▸ **Instructions**
1. In the post about the Life Group, how long has the writer's mother been sober?
2. List everything Mary opens up about regarding her mother in the post about the Life Group.
3. Carry on the post about the Life Group from the point where it ends.

▸ **Passage given**
Due to the personal nature of this post, it was written anonymously and no pictures are included. All names have been changed to protect confidentiality of the Life Group. Click here to join a Life Group.
Does God guide people together? I will admit that I'm never sure how God works. But in this case, I do think we were guided together.
Our Life group is not large, but we don't need to be. We enjoy hearing about each other's weeks and discussing God in everyday life. One particular week, we found that we had much more in common than we knew.
Each of us have a deep connection to alcoholism.
As this is very personal information, I have changed the names, including my own. If anyone asks me about it, I will deny it as I respect these friends of mine. Life groups offer a place to share privately, but I did get permission from the others to share our story. We want anyone considering joining a Life Group to know that we have been blessed and it's worth exploring more.
"I hear you all speak of your moms and doing things with them and I wish I had had that. I never did. I want to always BE the mom I never had." Samantha opened up and shared her story with us – a story of abuse, both physical and emotional – and the fact that her mother was an alcoholic. "I hated her. She was a raging drunk, but I eventually learned to forgive her." Sam's mom is no longer alive, but we listened to her tell us about a childhood filled with pain.
Mary listened to Sam's story, relating all too well. "We definitely have something in common. My mother was an alcoholic for the majority of my childhood and youth." Mary began to open up about her mother's constant drinking, showing up to family events drunk, drunk driving and her eventual arrest. While she was happy to say that her mother has now been sober for many years, she spoke of the effect her choices had on Mary's life growing up.
I began to see God's hand in bringing us together as I listened to both stories, then shared my own. "My mother hid her alcoholism very well. While I began to suspect there might be a problem, I had no idea how long it had been going on." I told them about a kind, sweet, educated woman who hid alcohol around her house, sneaking drinks when we weren't looking. I shared about a loving mother who lied to her family because of her addiction and her "rock bottom" moment when she had to call us from the back of a police car, humiliated. I was also happy to share of her success of 6 ½ years of sobriety and our rebuilding of trust that we had lost. We all marveled at God, giving us the courage to share and how it helped each other to hear that we're not alone.

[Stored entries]
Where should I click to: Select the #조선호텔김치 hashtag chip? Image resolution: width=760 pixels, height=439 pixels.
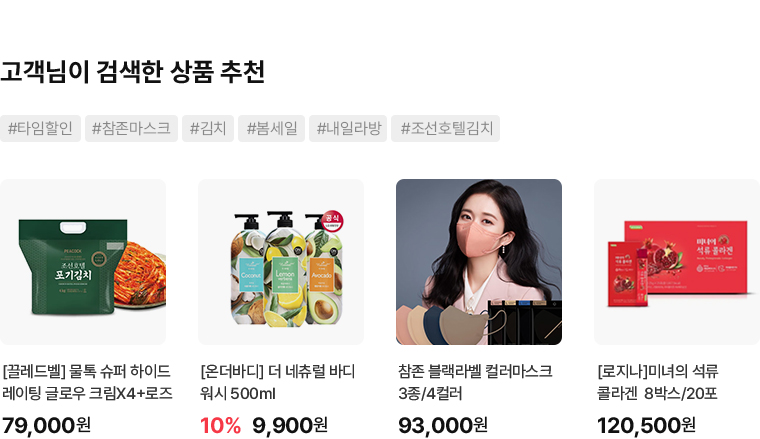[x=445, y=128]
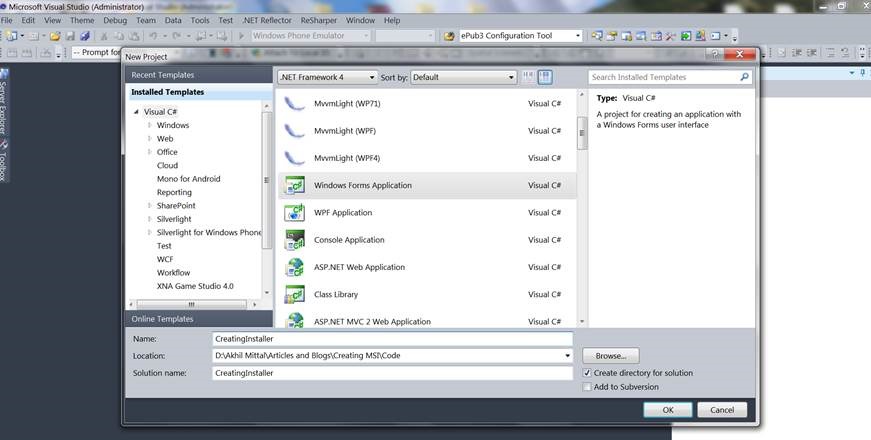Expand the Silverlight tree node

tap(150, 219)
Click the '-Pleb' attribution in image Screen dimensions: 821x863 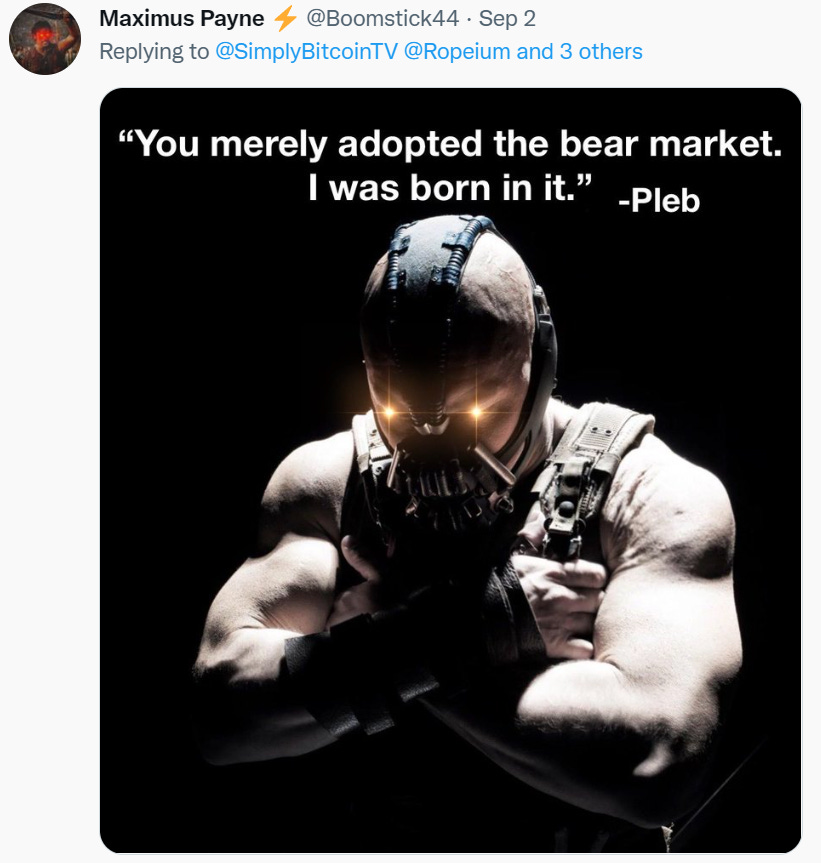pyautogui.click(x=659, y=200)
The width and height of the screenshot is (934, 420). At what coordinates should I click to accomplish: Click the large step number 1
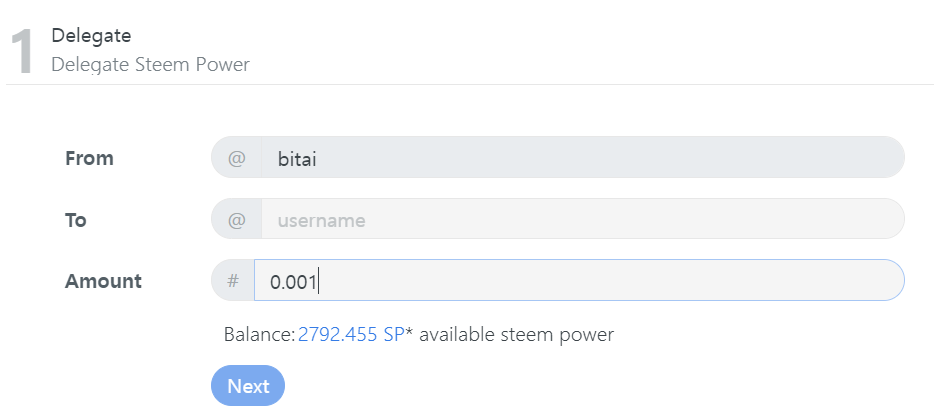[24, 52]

▸ **Answers in order**
1. 6 ½ years

2. Her mother's constant drinking, showing up to family events drunk, drunk driving, and her eventual arrest.

3.
Then, Janice spoke up. "My husband tried to kill me," she said, fairly matter-of-factly. As we all sat and listened, Janice told us a story of a man whose abuse of alcohol grew to a dangerous point and almost cost her her life. "One night, he started to strangle me. When I was able to get free, he locked me in a closet all night." I listened to her tell of a long, cold night and a husband who used to cut up her credit cards and steal money from her purse so that she would be dependent on him. I also saw a strong woman who had the incredible courage to break out of the closet the next morning, go to the police and say "no more," changing her life for the better. Janice said, "Now, I'm free. I'm happy."
We all sat, stunned how God put us together in this Life Group, in this moment. We were each thankful that we had others who understood how alcohol can change a person you love. Listening to the results of each story, from death, arrests, car accidents and for 2 of us, our mothers' eventual sobriety, we all understood each other's pain. We could relate like others could not.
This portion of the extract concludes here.